Plus belle qu’une poubelle

Un évènement sans précédent (enfin, sans précédent depuis plusieurs mois absolument vides de tout investissement matérialistement durable depuis l’installation en son appartement parisien de l’auteur), Michel M. s’est décidé à s’équiper d’une poubelle de cuisine digne de ce nom.

« Oh ? » se disent les émules les plus, les moins, heu… bref, se dit Le Visiteur du soir de ce blog, à la lecture de cette entame Ô combien prometteuse autant que non dénuée de mystère car le titre de ce billet n’est évidemment pas innocent, outre le fait qu’il soit idoine au sujet ci-dessous développé (mais Michel M. va faire dans le concis car un spectacle sportif de toute beauté doit très prochainement se dérouler devant ses yeux et cela, grâce à son écran LED & Samsung qui délivre une image tellement pure et contrastée que, non seulement on peut voir sur la pelouse la coccinelle qui grimpe sur le brin d’herbe le plus élevé afin de s’envoler vers des horizons éminemment plus sereins à son coeur (c’est à dire loin de cet endroit dans lequel l’unique avenir qui lui est réservé est de finir écrabouillée par les crampons métalliques des manchots du soir) mais, de plus, on peut compter tous les brins d’herbe lorsqu’une image d’un terrain de football est affiché (car en effet, il s’agit bel et bien de cela : l’auteur se la fait soirée entre mec, c’est à dire entre lui-même, je, tu et il)). Hé bien oui : Michel M. se fait violence ce soir, puisqu’il s’est préparé, pour une bonne partie de sa soirée, à se vautrer sur son canapé (jusque là, rien de bien nouveau en semaine, du lundi au jeudi soir) en regardant une rencontre de balle au pied (« Football »en étranger) et, en l’occurrence, pas une des moindres puisqu’il s’agit ni plus, ni moins, de la rencontre au sommet (de cette poule, elles sont neuf rien qu’en Europe, ah mais oui) entre l’Espagne, pays désormais cher au coeur de l’auteur, et la France, cher pays de sa naissance.

Mais là n’est point le sujet de ce billet, certes non, puisque comme l’indiquait l’entame du match… heu du billet, un radical changement dans l’organisation cuisiniste de Michel M. est intervenu ce soir.
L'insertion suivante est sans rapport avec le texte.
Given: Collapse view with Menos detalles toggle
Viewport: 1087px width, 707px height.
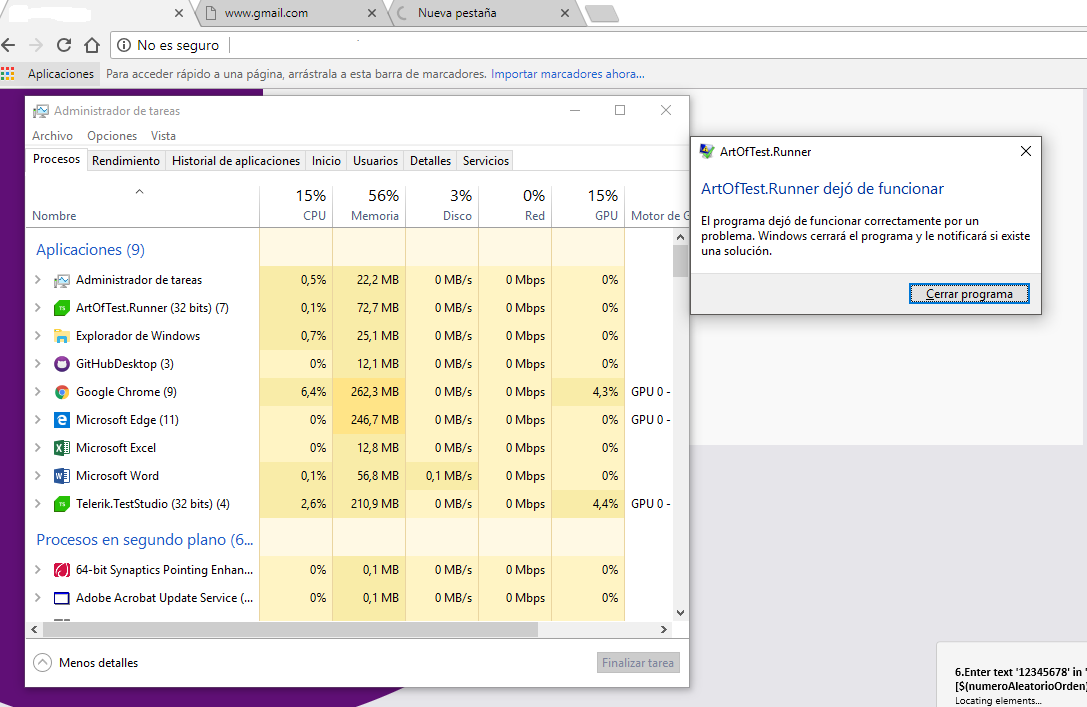Looking at the screenshot, I should pos(86,662).
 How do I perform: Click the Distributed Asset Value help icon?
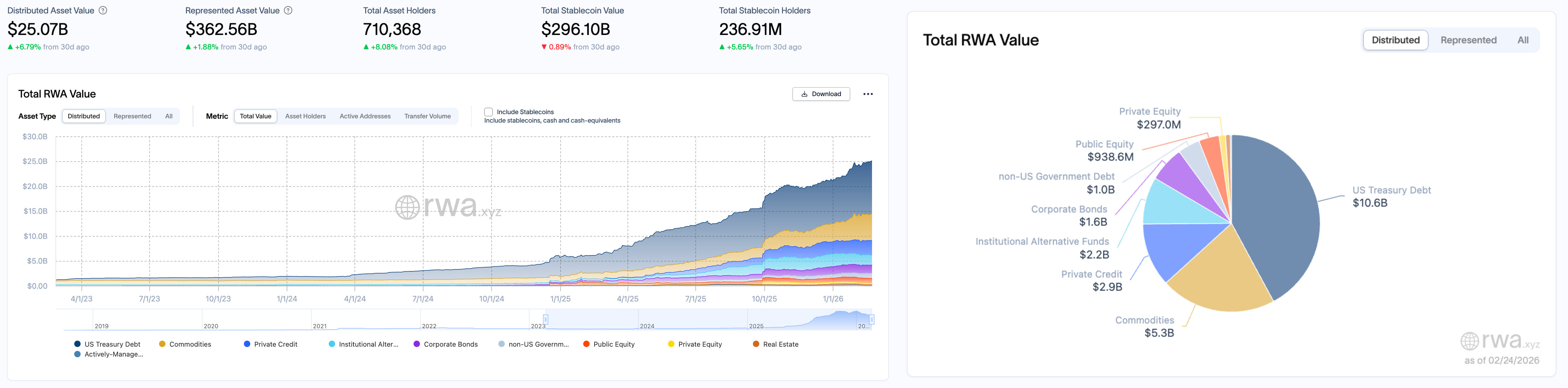click(103, 10)
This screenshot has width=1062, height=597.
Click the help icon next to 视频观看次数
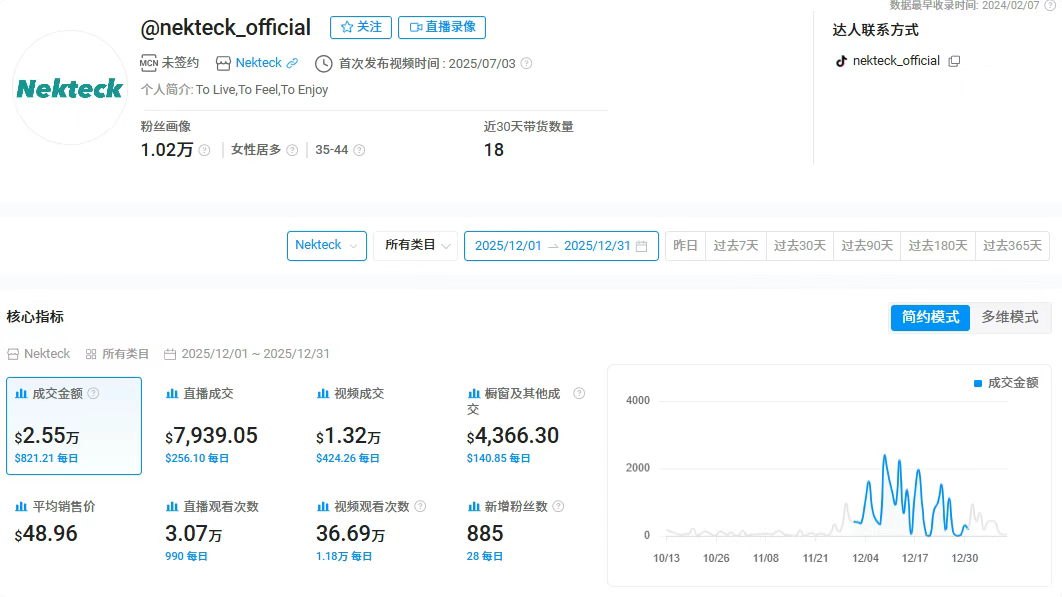coord(420,507)
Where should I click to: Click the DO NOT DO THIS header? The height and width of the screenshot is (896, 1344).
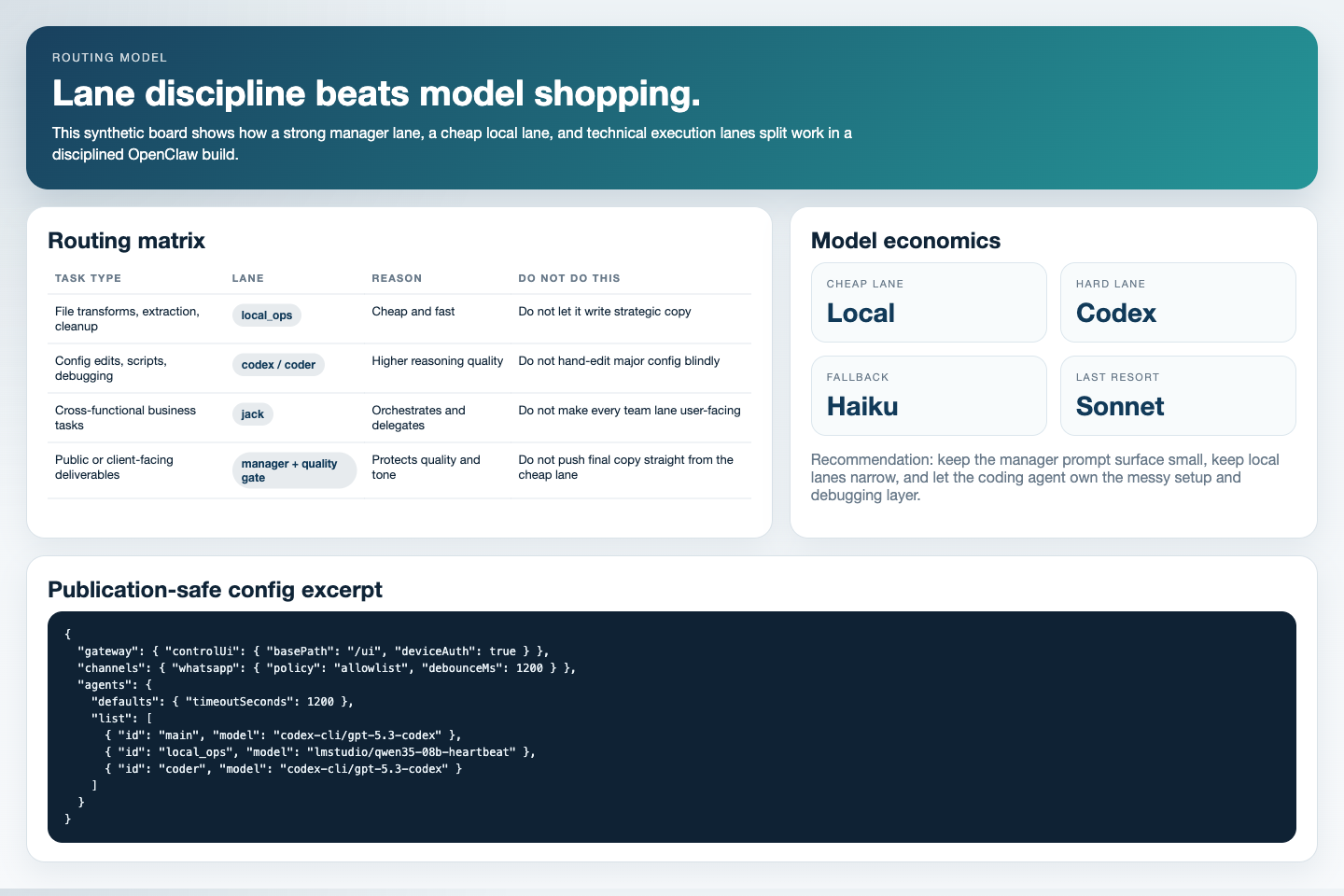569,278
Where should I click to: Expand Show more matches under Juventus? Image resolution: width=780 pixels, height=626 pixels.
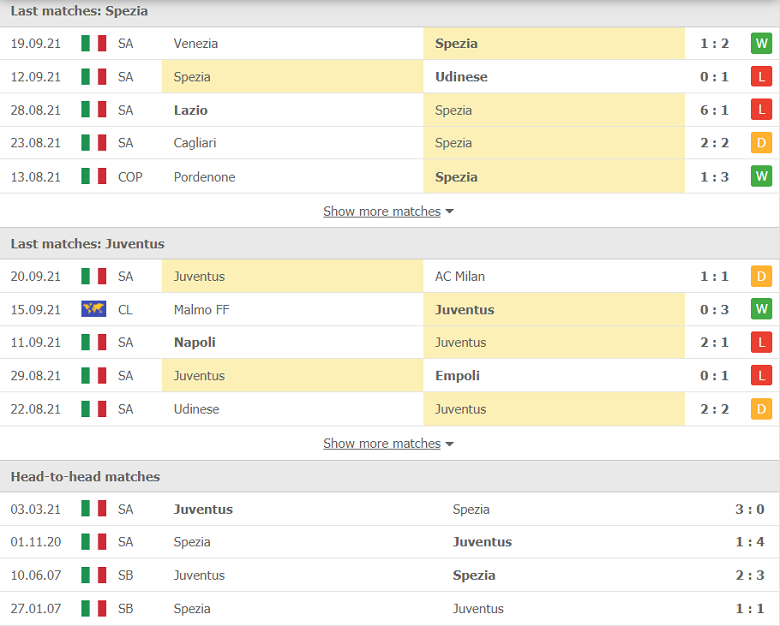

En effet, icelui s’est équipé, ce soir, d’une nouvelle poubelle. Mais afin de clore le plus rapidement possible ce billet (ben oui puisque le temps c’est de l’argent, ah ah ah), l’auteur expose sans plus façon les objets du délire.

Dérisoire poubelle-ex (mais c’est toujours comme cela : on crache systématiquement dans la soupe qu’on a ingurgité sans moufter durant des années, quand on est petit bras, ce qui n’est pas le cas de l’auteur qui rigole, évidemment) ;

Remarquable poubelle-niou (mais c’est toujours comme cela : on se dit toujours que le neuf est plus beau que le vieux ; en l’occurrence, c’est indubitable (de cuisine, bien sur)).

Et maintenant, le festival poubellistique :

Avant & désormais.

La pédale est un plus à Paris (mais comme ailleurs, inutile de faire dans le jeu de mots à la salace ramasse, pardi), ville dans laquelle, mais tout à fait anecdotiquement, le tri des déchets n’est pas aussi avancé qu’à Herblay par exemple, excepté du côté des nombreux camps de roms de la ville, car là, c’est un excellent tri qui règne : moult carcasses de bagnoles dûment cramées (histoire d’effacer toute empreintes digitales, ah ! ah ! ah ! qu’ils sont malins ces braves gens-ci) d’un côté, le reste des déchets de l’autre mais brulés aussi, histoire aussi de ne rien laisser de côté qui soit susceptible de stigmatiser cette population si mal aimée dans notre pays, tss tsss.

Et c’est comme cela que se termine un billet michèlémien sur le pouce (« On the Finger » en étranger), car la rencontre de balle au pied vient de débuter : place au spectacle.

Addendum
Mâtin, quelle équipe de France nous eûmes là en vérité, indéniablement, de quoi même oublier les mesures d’austérité prônées par un Gouvernement de  » gauche « , au minimum. Youpi.